Cure KIF1A Today

Meet Summer

A message from Summer’s family:

Summer was diagnosed with the kif1a gene (de novo) when she was just 2 years and 10 months old.

Summer has an older sister, Jasmine aged 7, a brother Tyson aged 4 and she is very loved. Mum realized after having 2 older children progressing and meeting their milestones that Summer was a little delayed. It was always a busy household and mum always felt that since Summer was the 3rd child, she would just catch up. It was never a concern… until it was.

It was hard to do anything with Summer, go anywhere, as any sounds- a dragging of a chair, a car revving, the sound of sticky tape- would set Summer off into a screaming frenzy.

Mum would stay home with Summer as dad took the older 2 out to live life and do “normal “things.

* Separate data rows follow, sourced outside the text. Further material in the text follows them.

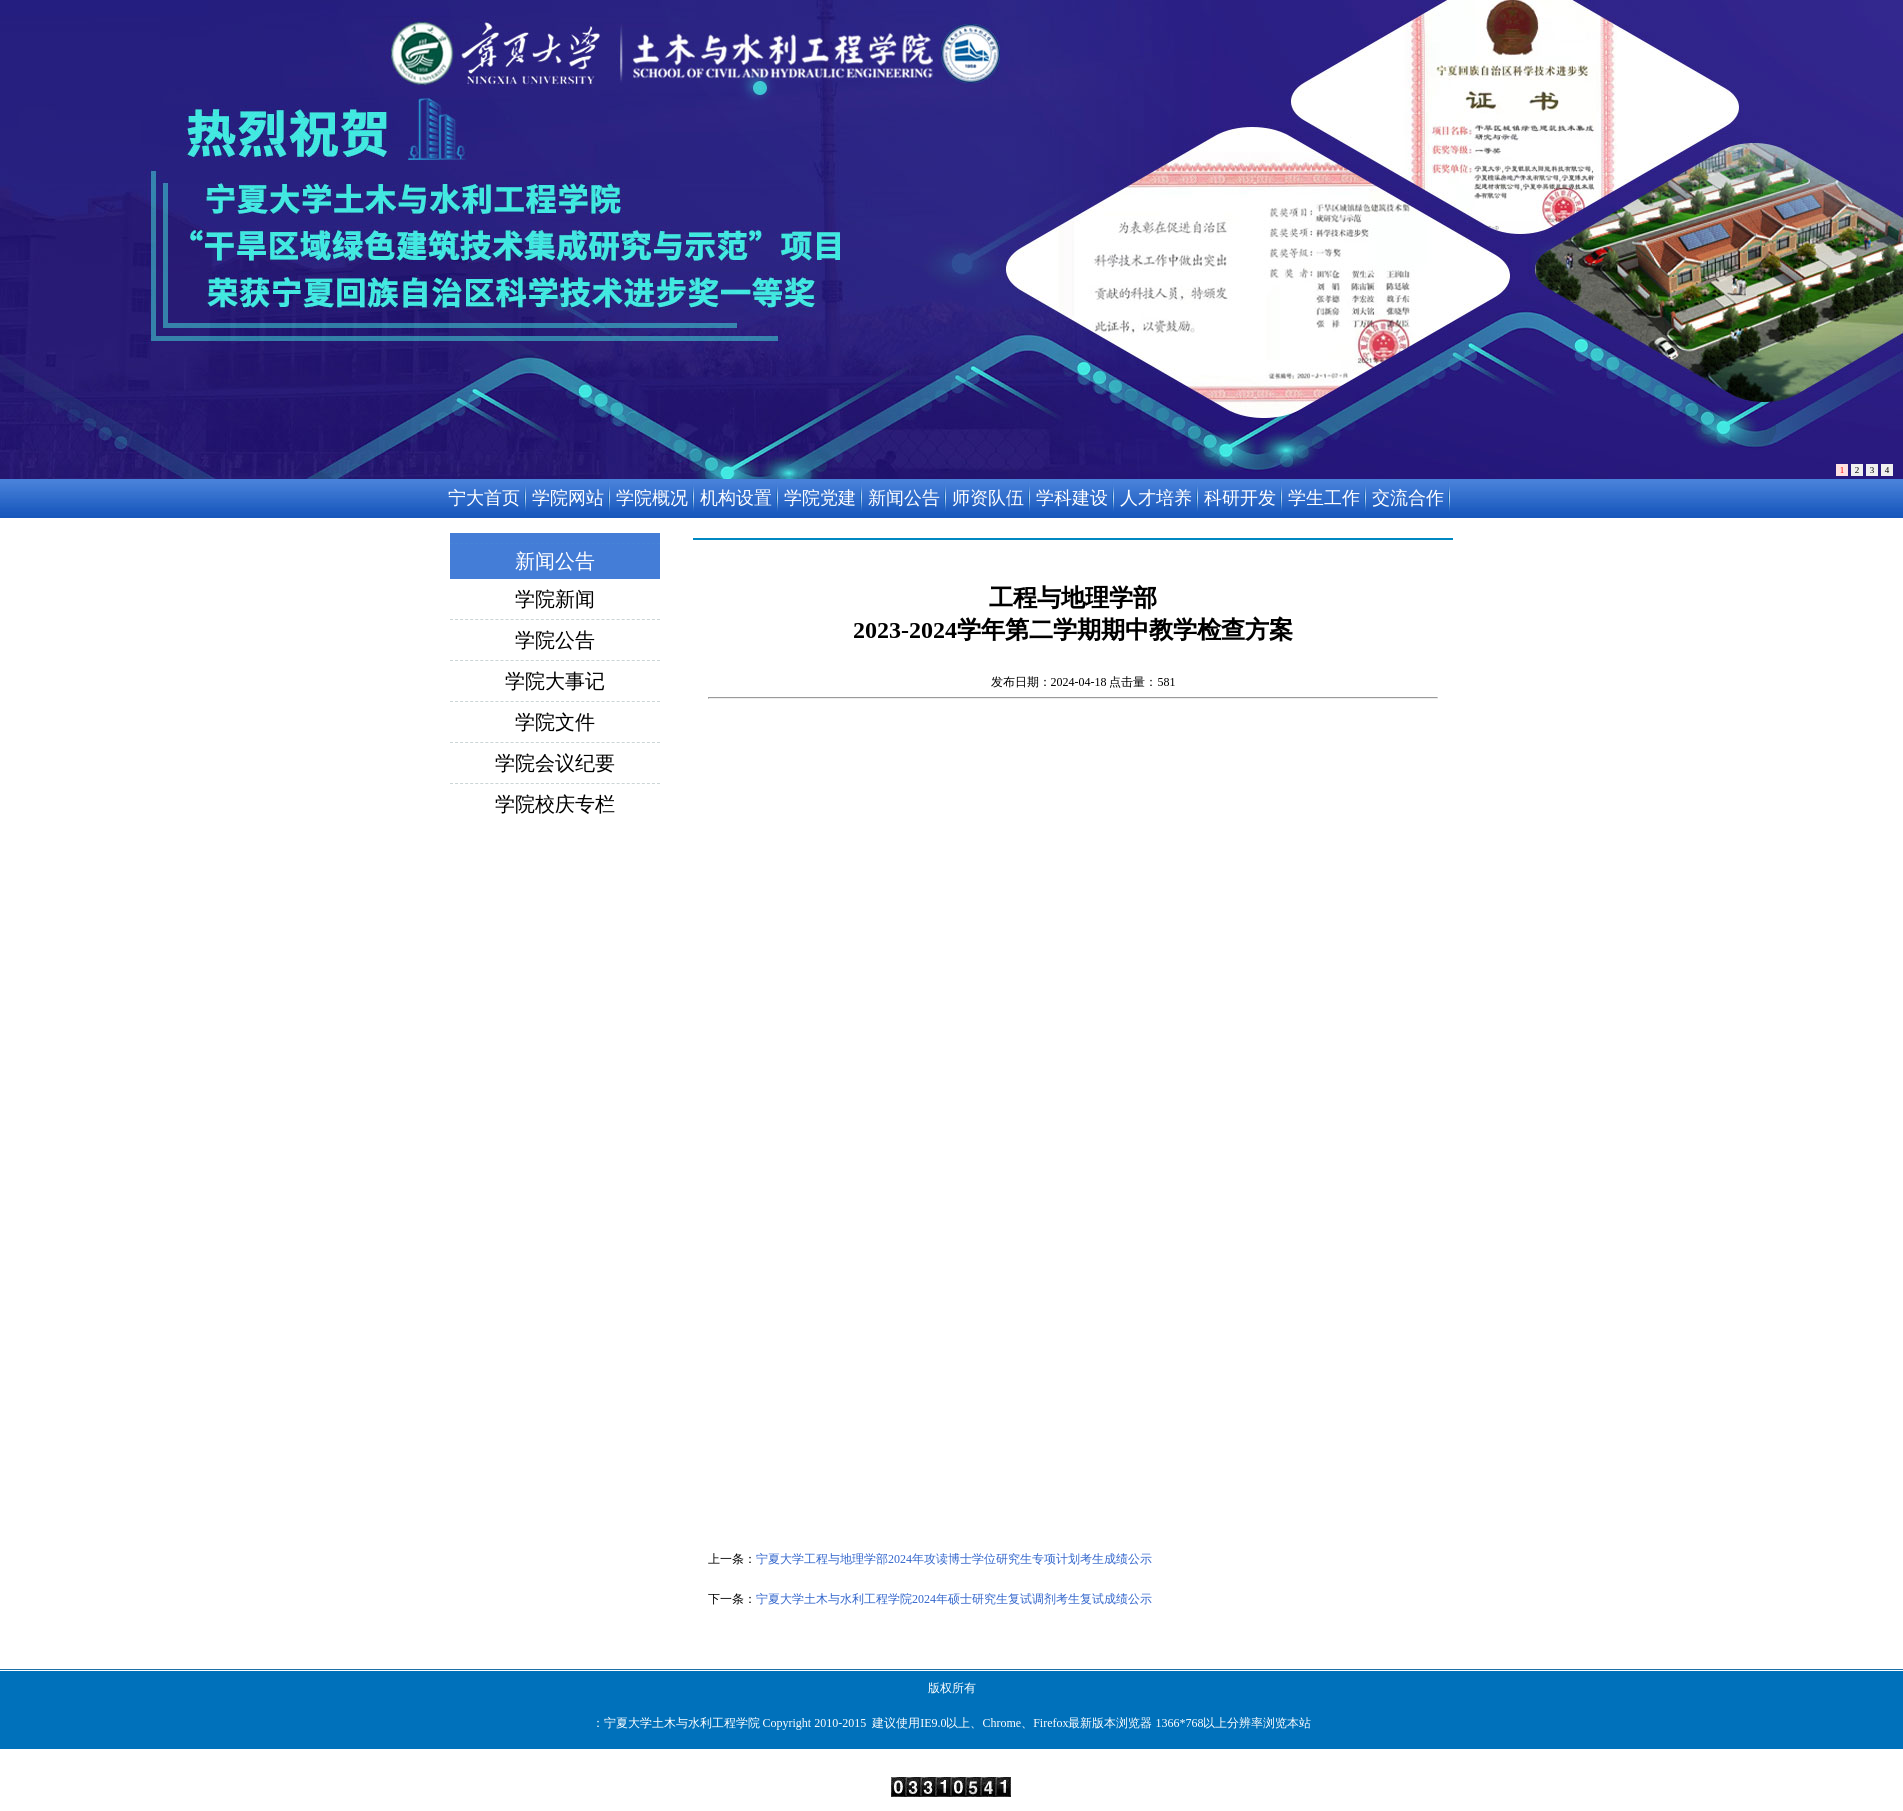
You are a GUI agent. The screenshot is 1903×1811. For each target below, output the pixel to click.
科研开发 (1240, 498)
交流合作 (1408, 498)
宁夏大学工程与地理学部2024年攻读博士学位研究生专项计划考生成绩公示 (954, 1559)
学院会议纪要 (555, 763)
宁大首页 (484, 498)
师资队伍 (988, 498)
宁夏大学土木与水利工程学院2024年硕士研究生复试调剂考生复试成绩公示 (954, 1599)
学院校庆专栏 (555, 804)
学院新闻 (555, 599)
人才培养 (1156, 498)
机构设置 (736, 498)
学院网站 (568, 498)
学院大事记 (555, 681)
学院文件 (555, 722)
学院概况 (652, 498)
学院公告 (555, 640)
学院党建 (820, 498)
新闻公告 (904, 498)
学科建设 (1072, 498)
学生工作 (1324, 498)
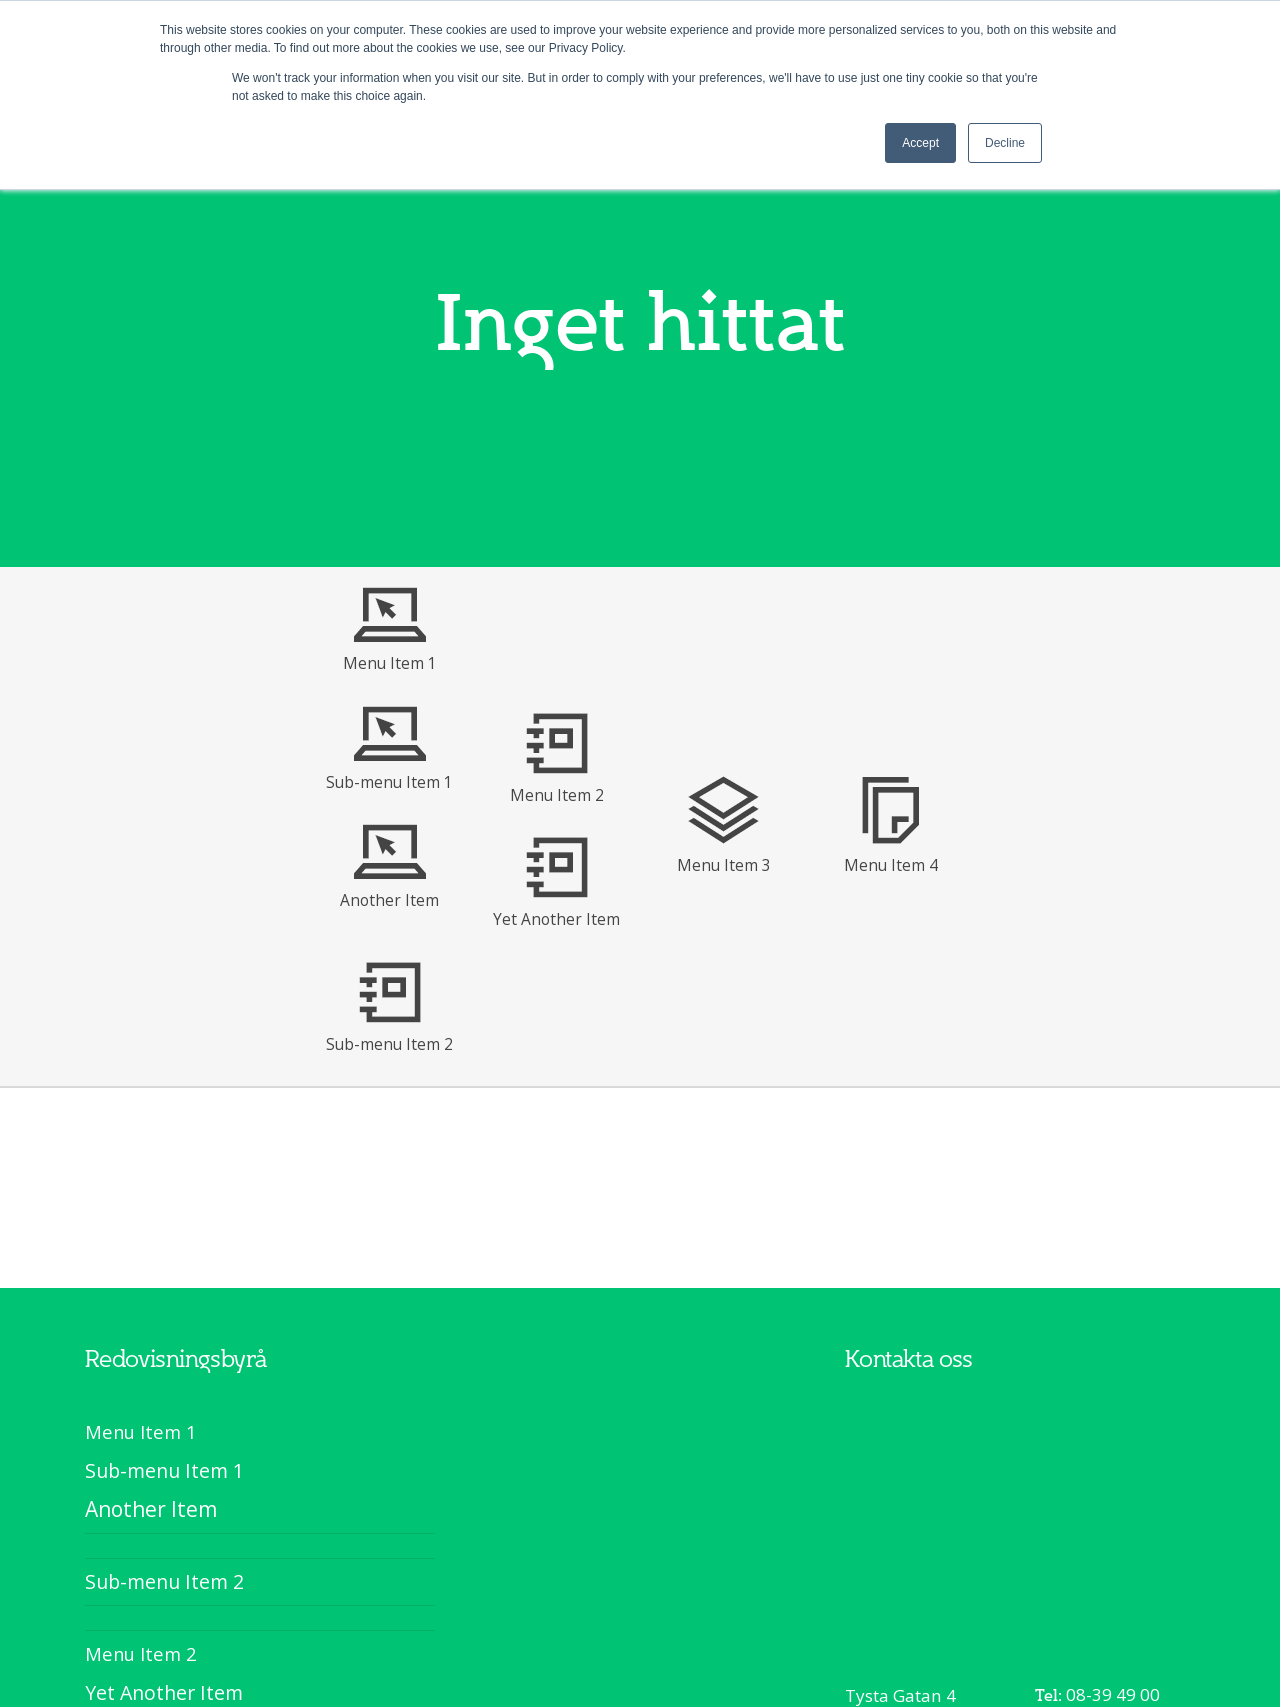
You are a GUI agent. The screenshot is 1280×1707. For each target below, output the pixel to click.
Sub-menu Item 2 (389, 1044)
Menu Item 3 (724, 865)
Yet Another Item (556, 919)
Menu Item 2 (557, 795)
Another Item (389, 900)
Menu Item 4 (891, 865)
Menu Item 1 (390, 663)
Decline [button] (1005, 143)
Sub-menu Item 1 (389, 782)
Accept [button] (920, 143)
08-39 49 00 (1113, 1694)
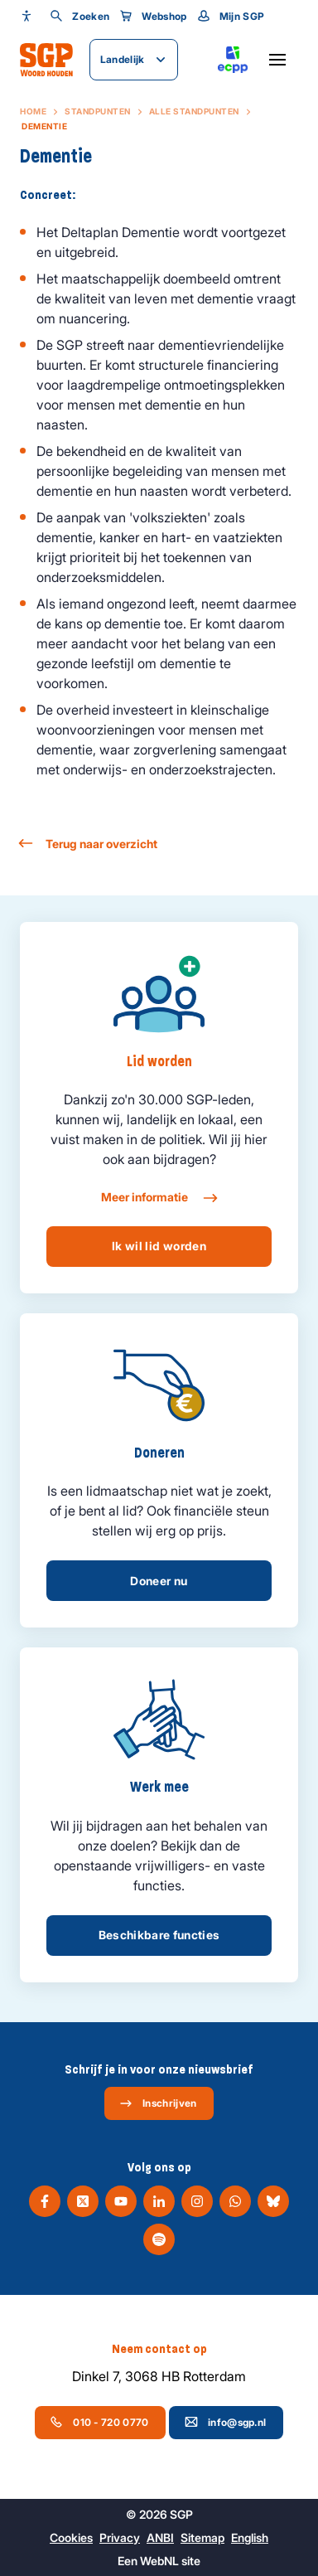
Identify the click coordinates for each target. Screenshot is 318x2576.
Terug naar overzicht (88, 843)
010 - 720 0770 (99, 2421)
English (249, 2537)
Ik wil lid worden (159, 1246)
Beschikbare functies (159, 1935)
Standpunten (98, 111)
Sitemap (202, 2537)
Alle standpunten (194, 111)
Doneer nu (158, 1581)
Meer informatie (158, 1198)
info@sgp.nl (225, 2421)
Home (33, 111)
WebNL (159, 2561)
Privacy (119, 2537)
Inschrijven (157, 2103)
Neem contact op (159, 2348)
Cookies (71, 2537)
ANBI (160, 2537)
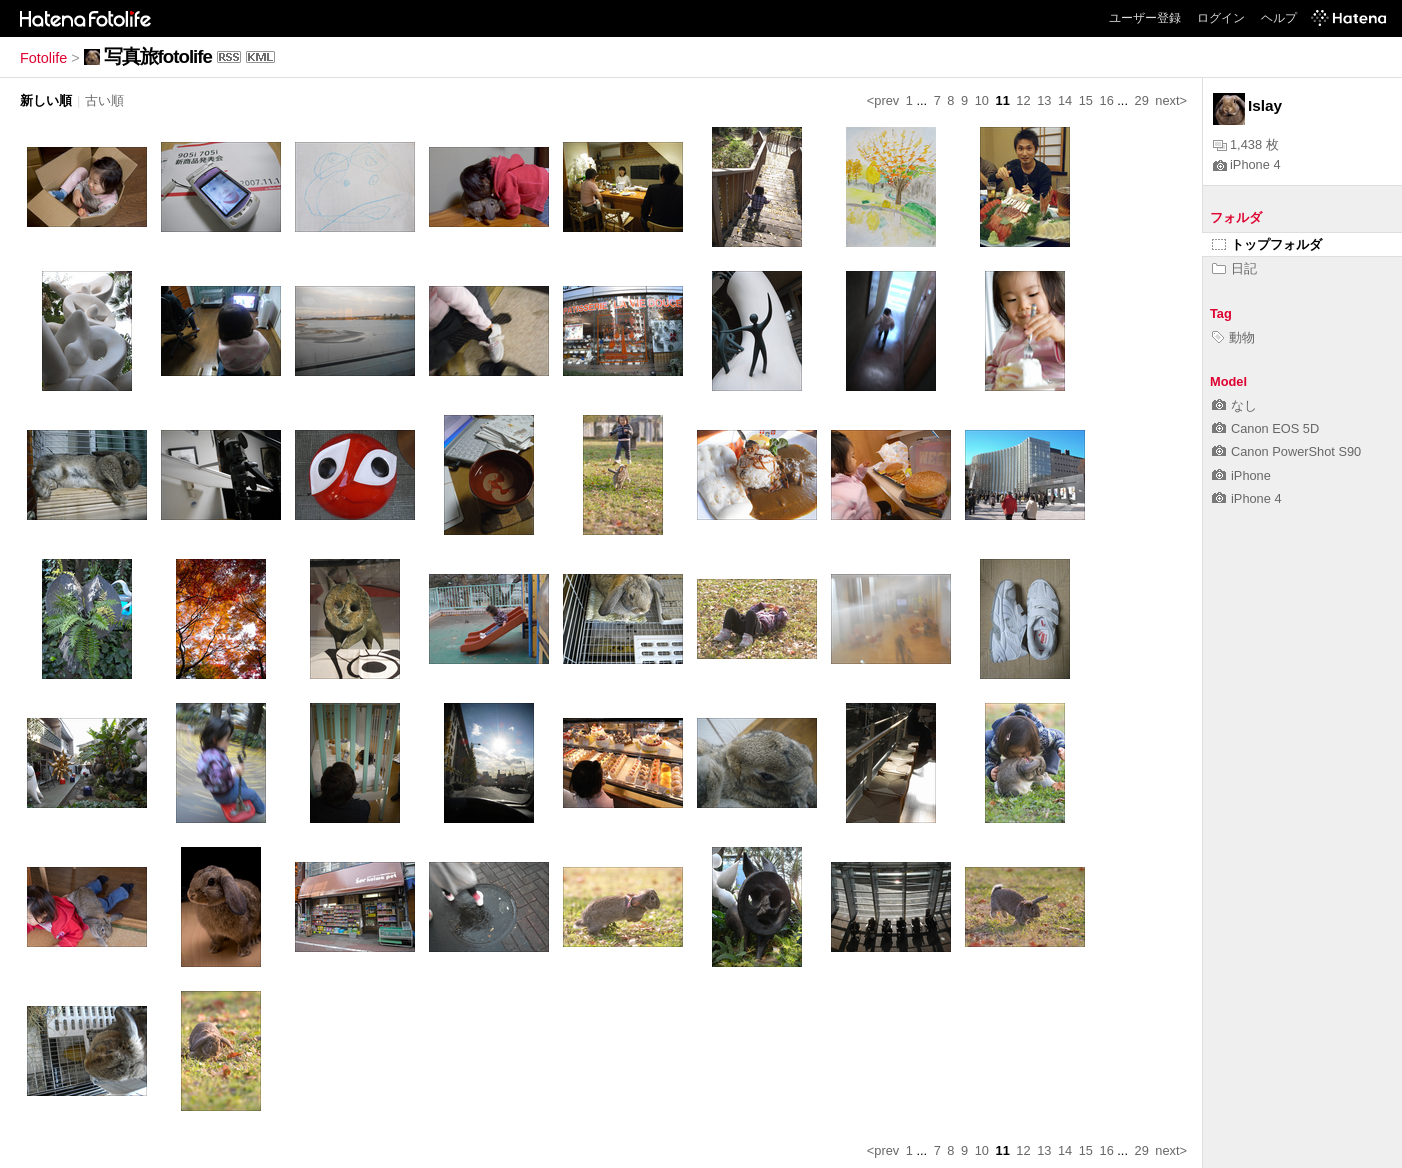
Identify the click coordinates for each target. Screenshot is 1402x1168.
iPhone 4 (1247, 164)
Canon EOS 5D (1265, 428)
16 (1107, 100)
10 (982, 100)
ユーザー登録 (1145, 18)
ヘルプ (1279, 18)
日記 (1234, 268)
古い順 (104, 100)
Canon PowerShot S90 (1286, 451)
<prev (883, 100)
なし (1234, 405)
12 (1023, 100)
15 (1086, 100)
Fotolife (43, 58)
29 (1142, 100)
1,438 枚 (1246, 144)
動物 (1233, 337)
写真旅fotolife (158, 56)
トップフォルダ (1267, 244)
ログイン (1221, 18)
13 (1044, 100)
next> (1171, 100)
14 (1065, 100)
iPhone (1241, 475)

Summer started Occupation Therapy, Physiotherapy, Speech Therapy, Hyperbaric Oxygen Therapy at age 1 years old. We continue these therapies along with others including hippotherapy. Therapies everyday…. Except for Sundays.

Summer loves music, she loves to dance. She is not yet walking, but she has taken 2-3 steps recently before falling.

Summer has Optic Nerve Atrophy, Cortical Vision Impairment and is and non-verbal, although she is learning sign language and lets you know her likes and dislikes with distinctive sounds.

We call Summer a little Koala as she gives the best koala grip hugs and brings so much joy and love to everyone she meets.

We hope that a treatment or cure will be found soon so that Summers` quality of life is improved before she regresses. We love her too much to lose her and could never imagine not having her with us.

She completes our family in a quirky kind of way. We believe in miracles, and she is one.